В комнату опять вошла мама, неся перед собой кастрюльку варёной картошки, от которой поднимался пар, и, оглядев нас, содрогающихся от смеха, – причём интеллигентный Гейбух закрыл лицо руками и трясся в беззвучном хохоте, через силу повторяя «Ой, не могу», – удивлённо подняла брови.
– О чём это тут? Мирон, а я как раз вспомнила, как мы читали рукопись Евгении Гинзбург, почти впотьмах.
– Не помню, – нахмурился папа и сразу же перестал смеяться. – Эт когда? Разве Гинзбург была?
– Конечно! В семидесятых. «Крутой маршрут», неужто забыл? Леночка, соседка, помнишь, она нам листы передала в спортивной сумке. А сверху ещё прикрыла банками с вареньем, смородиновым, как сейчас помню. Потому что варенье тогда нам весь титульный лист измазало, – она звонко рассмеялась и, ловко освободив центр стола от лишней посуды, поместила туда картошку.
– Вот я тогда расстроилась. Мы две недели её читали, по очереди, практически в полной темноте. А после этого у нас на кухне с потолка штукатурка посыпалась, представляете, ребят? Мы ещё думали, что чекисты нам прослушку устанавливают сверху, не может же быть такого совпадения?!
Мой отец сосредоточенно нахмурился и устремил глаза вверх к потолку:
– «Крутой маршрут» помню, но Лена нам передавала «Москву-Петушки», машинописную копию.
– Мы бы не читали «Москву-Петушки» две недели, она же крохотная. Гинзбург была. И рукописная!
– Я имею вам кое-что сказать, Муся, у меня память, шоб мне поперхнуться, феноменальная, мне бабуля ещё говорила об этом.
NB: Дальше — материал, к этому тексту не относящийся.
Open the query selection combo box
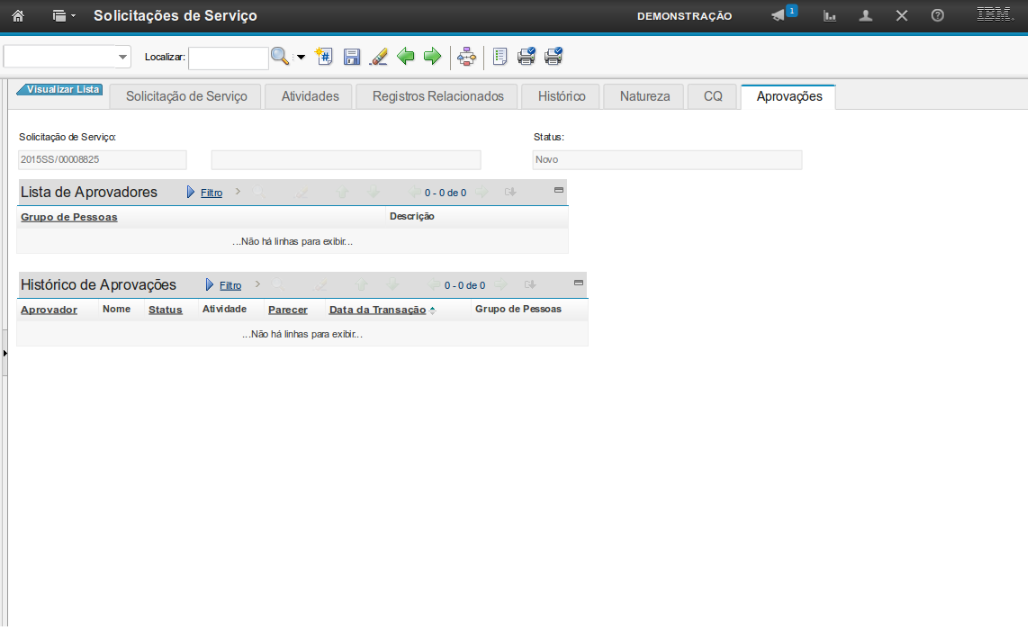Viewport: 1028px width, 627px height. click(67, 57)
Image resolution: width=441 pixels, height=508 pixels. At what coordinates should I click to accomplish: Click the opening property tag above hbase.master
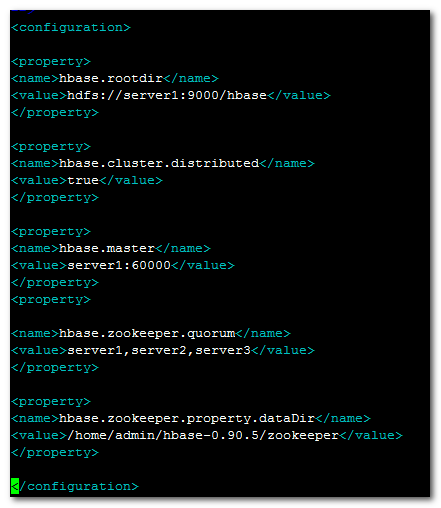[x=51, y=231]
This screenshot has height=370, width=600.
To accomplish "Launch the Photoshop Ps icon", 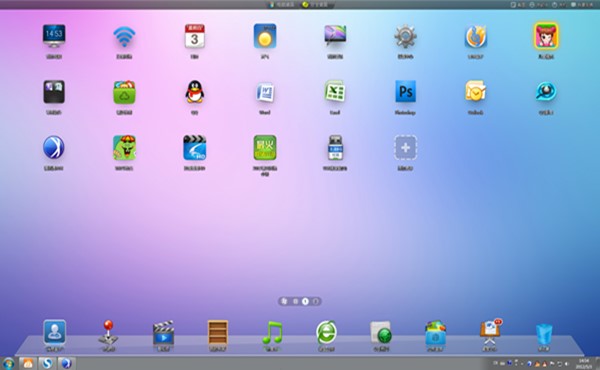I will (405, 91).
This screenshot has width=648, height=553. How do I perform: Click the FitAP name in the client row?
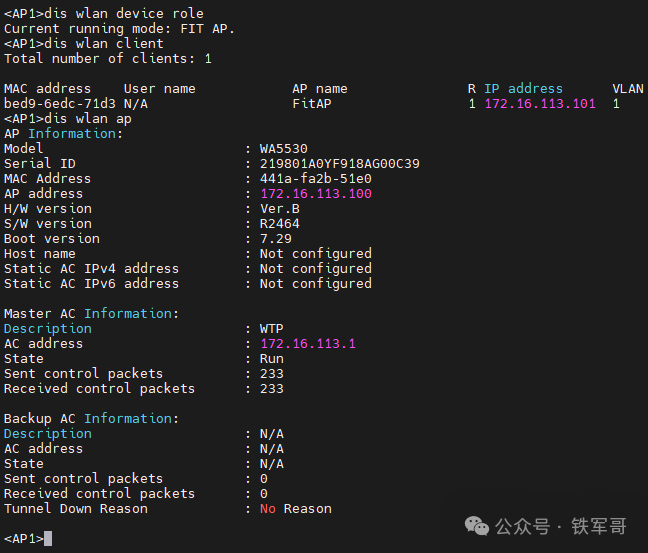click(311, 104)
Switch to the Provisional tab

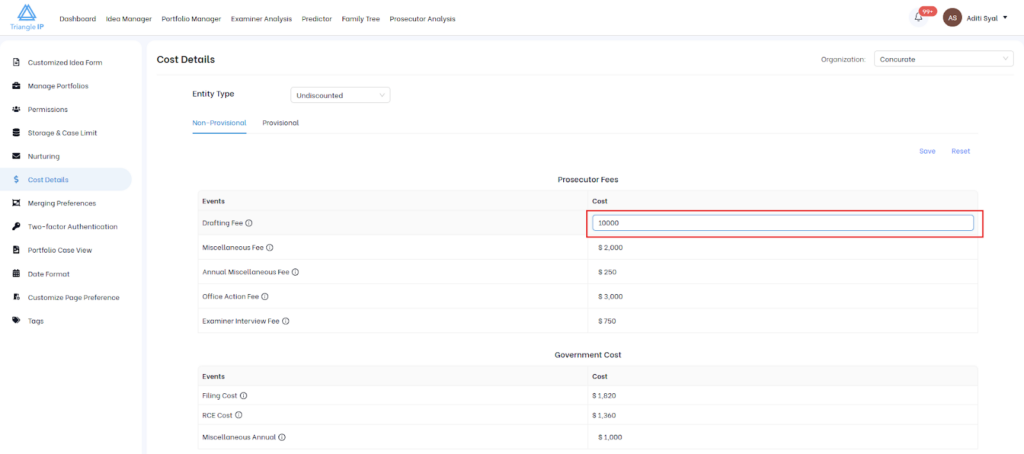280,123
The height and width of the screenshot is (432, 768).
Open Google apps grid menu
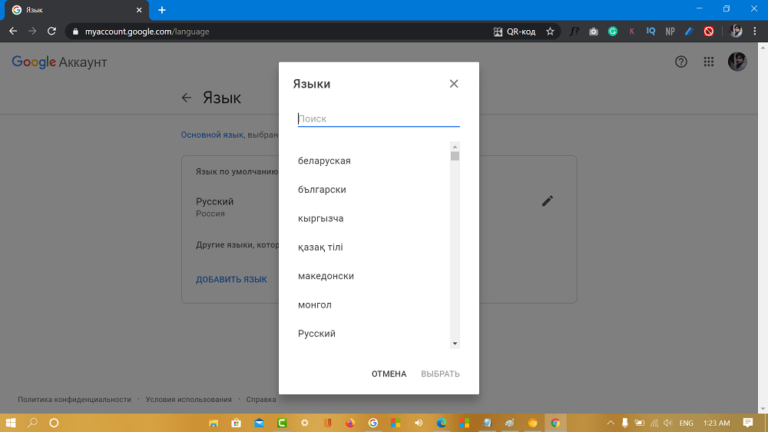(709, 62)
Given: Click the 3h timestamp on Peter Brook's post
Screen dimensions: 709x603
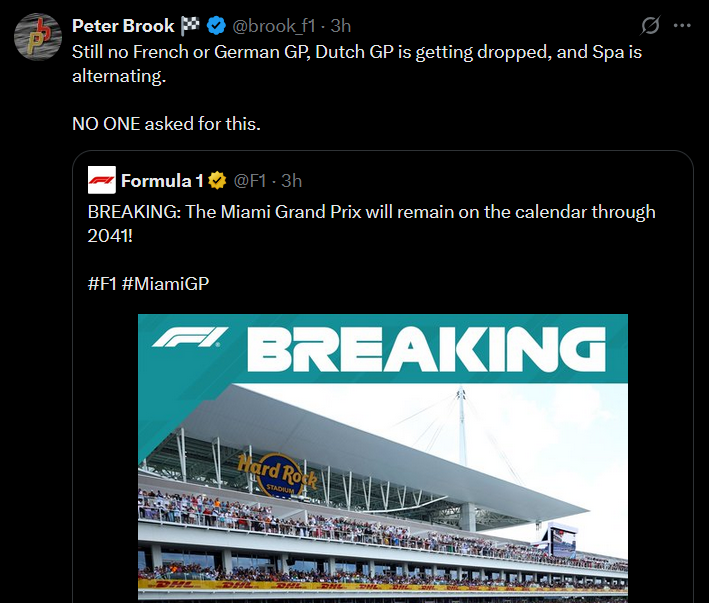Looking at the screenshot, I should click(341, 26).
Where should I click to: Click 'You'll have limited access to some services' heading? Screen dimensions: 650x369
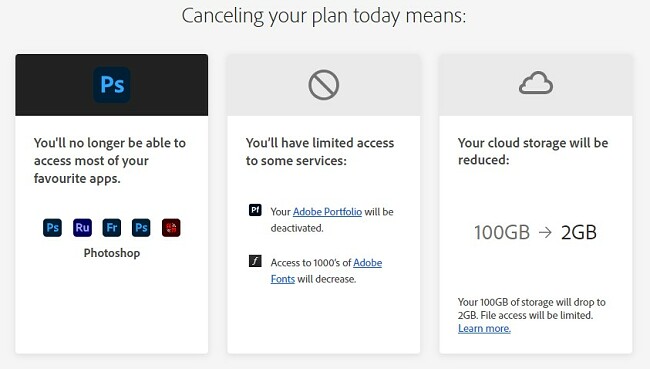[320, 151]
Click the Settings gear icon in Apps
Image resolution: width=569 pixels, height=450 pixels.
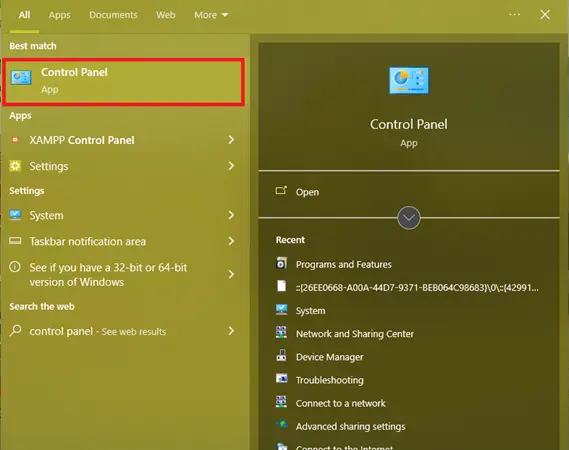coord(15,166)
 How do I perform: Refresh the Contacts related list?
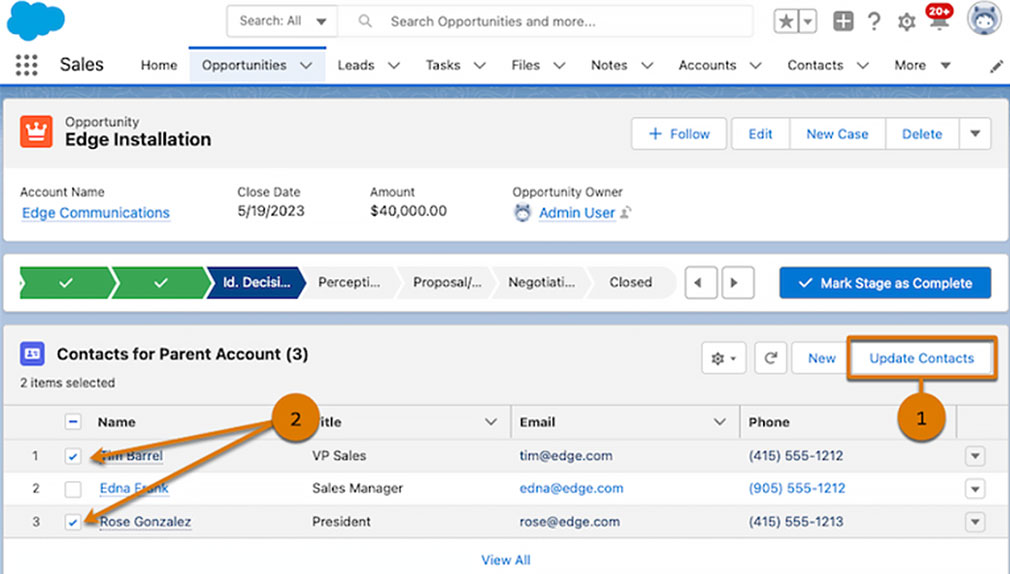(771, 358)
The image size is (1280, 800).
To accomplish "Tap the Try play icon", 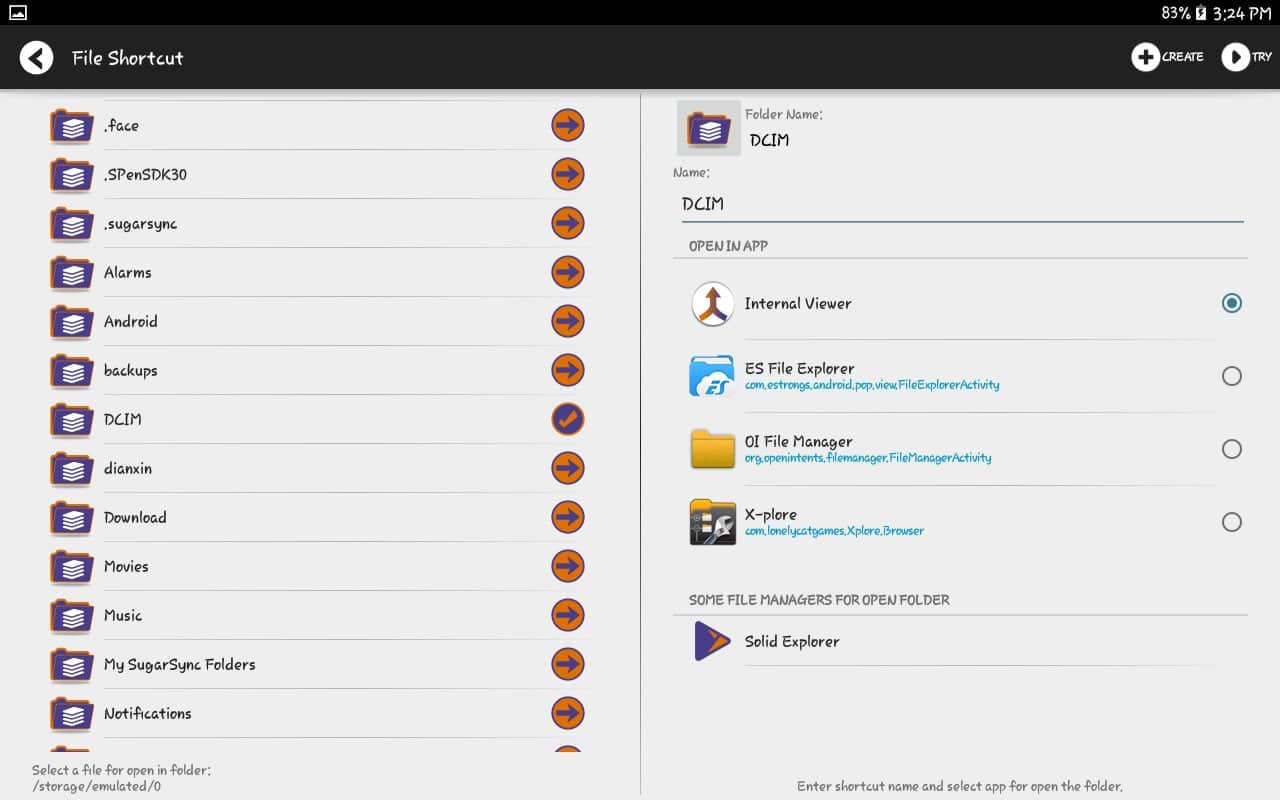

Так вот, на кухне мы читали Ерофеева!
– Память у тебя ни к черту стала, Мирон, – строго сказала мама. – Ну, ты бы хотя бы со мной не спорил.
– Говорю тебе…
Перепалка грозила перерасти в нешуточный спор, но её удачно прервал телефонный звонок.
– Извини, милая, я спешу, мне сейчас не до ругани, – отец вышел в коридор, где на стене гордо висел красный дисковый телефон, но вскоре вернулся:
– Сейчас Горенштейны придут. У них там какие-то важные новости.
Лицо мамы приобрело скорбный вид:
– Уезжают, Мирон. Точно говорю тебе. И они уезжают.